▶ Instructions to follow:
In the data below, find the line that contains "Task: Click the macOS" and the line that contains "You are a computer-use agent. The". Copy both, plus every line between them, exactly.
┏━━
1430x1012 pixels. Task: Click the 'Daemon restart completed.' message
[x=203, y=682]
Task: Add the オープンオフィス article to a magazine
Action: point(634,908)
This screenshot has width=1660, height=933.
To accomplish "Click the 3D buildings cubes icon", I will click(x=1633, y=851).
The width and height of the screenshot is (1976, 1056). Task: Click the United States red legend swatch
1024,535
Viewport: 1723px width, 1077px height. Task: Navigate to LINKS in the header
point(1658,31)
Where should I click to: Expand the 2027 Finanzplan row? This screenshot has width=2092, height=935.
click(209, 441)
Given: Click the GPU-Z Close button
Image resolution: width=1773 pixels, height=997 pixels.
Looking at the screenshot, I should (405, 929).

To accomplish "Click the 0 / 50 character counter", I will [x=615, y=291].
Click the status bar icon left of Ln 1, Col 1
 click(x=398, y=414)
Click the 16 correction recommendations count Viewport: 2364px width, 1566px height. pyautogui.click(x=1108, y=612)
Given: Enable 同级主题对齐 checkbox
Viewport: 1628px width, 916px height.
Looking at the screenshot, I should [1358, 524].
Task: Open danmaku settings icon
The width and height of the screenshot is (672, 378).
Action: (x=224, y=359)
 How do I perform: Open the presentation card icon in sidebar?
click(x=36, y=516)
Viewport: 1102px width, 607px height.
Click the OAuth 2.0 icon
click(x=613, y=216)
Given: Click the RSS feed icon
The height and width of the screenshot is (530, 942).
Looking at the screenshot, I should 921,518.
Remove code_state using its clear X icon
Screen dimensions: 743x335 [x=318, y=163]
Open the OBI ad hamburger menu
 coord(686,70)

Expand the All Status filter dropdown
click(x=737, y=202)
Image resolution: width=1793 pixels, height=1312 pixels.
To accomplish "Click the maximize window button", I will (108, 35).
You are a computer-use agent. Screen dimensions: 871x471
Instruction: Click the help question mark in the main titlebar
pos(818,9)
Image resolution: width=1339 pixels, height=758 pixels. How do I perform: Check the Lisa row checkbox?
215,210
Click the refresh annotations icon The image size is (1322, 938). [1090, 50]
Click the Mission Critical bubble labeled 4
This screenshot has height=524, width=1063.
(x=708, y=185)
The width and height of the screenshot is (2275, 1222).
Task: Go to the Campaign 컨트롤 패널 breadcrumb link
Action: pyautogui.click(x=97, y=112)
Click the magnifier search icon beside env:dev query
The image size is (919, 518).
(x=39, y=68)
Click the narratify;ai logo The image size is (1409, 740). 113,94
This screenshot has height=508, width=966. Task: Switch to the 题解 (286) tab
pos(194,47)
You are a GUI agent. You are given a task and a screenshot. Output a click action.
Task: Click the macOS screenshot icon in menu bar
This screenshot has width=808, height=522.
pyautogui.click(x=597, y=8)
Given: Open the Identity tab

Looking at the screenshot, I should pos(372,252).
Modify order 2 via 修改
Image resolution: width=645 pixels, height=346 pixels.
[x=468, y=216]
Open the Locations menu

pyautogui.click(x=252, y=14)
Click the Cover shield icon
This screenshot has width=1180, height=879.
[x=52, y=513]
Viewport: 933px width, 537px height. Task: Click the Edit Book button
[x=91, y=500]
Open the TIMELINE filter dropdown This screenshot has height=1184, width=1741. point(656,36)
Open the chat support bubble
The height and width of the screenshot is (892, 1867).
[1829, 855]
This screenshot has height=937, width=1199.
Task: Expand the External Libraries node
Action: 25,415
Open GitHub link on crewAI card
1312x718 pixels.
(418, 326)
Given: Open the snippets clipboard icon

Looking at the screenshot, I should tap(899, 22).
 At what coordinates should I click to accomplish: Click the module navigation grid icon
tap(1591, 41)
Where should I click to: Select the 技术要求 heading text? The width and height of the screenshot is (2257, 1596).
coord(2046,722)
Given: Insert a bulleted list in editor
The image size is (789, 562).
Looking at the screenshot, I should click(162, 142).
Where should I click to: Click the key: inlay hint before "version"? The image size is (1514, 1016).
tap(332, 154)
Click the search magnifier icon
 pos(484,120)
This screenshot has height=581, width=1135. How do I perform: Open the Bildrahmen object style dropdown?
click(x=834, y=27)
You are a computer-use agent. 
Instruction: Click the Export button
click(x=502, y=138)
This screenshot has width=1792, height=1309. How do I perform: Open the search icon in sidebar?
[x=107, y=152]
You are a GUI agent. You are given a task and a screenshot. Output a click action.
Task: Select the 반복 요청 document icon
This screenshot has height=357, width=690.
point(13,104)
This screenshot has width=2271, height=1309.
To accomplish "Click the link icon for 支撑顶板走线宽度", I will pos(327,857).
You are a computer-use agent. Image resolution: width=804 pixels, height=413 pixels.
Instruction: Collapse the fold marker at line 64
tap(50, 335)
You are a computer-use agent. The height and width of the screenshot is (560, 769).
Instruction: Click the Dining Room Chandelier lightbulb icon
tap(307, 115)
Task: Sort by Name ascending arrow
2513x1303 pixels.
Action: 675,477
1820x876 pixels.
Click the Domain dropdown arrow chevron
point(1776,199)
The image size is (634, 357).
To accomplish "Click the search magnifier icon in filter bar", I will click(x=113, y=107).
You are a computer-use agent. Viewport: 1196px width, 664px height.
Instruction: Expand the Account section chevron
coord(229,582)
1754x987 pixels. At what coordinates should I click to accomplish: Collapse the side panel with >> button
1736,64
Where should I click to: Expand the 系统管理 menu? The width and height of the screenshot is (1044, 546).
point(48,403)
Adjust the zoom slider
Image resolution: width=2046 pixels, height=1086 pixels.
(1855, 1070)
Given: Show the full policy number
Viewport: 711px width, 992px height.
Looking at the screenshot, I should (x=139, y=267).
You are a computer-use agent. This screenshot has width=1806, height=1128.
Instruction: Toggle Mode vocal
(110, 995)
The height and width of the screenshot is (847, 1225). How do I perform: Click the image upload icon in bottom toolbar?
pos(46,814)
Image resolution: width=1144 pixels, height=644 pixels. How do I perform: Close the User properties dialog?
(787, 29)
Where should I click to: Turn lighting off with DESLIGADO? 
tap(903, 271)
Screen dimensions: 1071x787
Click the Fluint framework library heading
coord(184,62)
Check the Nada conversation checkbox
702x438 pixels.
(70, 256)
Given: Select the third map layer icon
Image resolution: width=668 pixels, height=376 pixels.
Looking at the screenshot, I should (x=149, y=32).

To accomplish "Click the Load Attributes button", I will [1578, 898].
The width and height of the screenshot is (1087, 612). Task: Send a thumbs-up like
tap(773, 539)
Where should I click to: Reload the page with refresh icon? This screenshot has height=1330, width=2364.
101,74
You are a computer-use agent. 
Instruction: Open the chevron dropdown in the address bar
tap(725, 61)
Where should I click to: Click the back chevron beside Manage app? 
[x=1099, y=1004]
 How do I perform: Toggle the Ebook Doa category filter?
┗━━
▶ Exercise output:
Task: Click the macOS screenshot icon in menu bar
This screenshot has width=808, height=522.
pyautogui.click(x=597, y=8)
Given: Open the Identity tab

Looking at the screenshot, I should pos(372,252).
Modify order 2 via 修改
Image resolution: width=645 pixels, height=346 pixels.
[x=468, y=216]
Open the Locations menu

pyautogui.click(x=252, y=14)
Click the Cover shield icon
This screenshot has width=1180, height=879.
[x=52, y=513]
Viewport: 933px width, 537px height. Task: Click the Edit Book button
[x=91, y=500]
Open the TIMELINE filter dropdown This screenshot has height=1184, width=1741. point(656,36)
Open the chat support bubble
The height and width of the screenshot is (892, 1867).
[1829, 855]
This screenshot has height=937, width=1199.
Task: Expand the External Libraries node
Action: 25,415
Open GitHub link on crewAI card
1312x718 pixels.
(418, 326)
Given: Open the snippets clipboard icon

Looking at the screenshot, I should tap(899, 22).
 At what coordinates should I click to accomplish: Click the module navigation grid icon
tap(1591, 41)
Where should I click to: Select the 技术要求 heading text? The width and height of the screenshot is (2257, 1596).
coord(2046,722)
Given: Insert a bulleted list in editor
The image size is (789, 562).
Looking at the screenshot, I should click(162, 142).
Where should I click to: Click the key: inlay hint before "version"? The image size is (1514, 1016).
tap(332, 154)
Click the search magnifier icon
 pos(484,120)
This screenshot has height=581, width=1135. How do I perform: Open the Bildrahmen object style dropdown?
click(x=834, y=27)
You are a computer-use agent. 
Instruction: Click the Export button
click(x=502, y=138)
This screenshot has width=1792, height=1309. How do I perform: Open the search icon in sidebar?
[x=107, y=152]
You are a GUI agent. You are given a task and a screenshot. Output a click action.
Task: Select the 반복 요청 document icon
This screenshot has height=357, width=690.
point(13,104)
This screenshot has width=2271, height=1309.
To accomplish "Click the link icon for 支撑顶板走线宽度", I will pos(327,857).
You are a computer-use agent. Image resolution: width=804 pixels, height=413 pixels.
Instruction: Collapse the fold marker at line 64
tap(50, 335)
You are a computer-use agent. The height and width of the screenshot is (560, 769).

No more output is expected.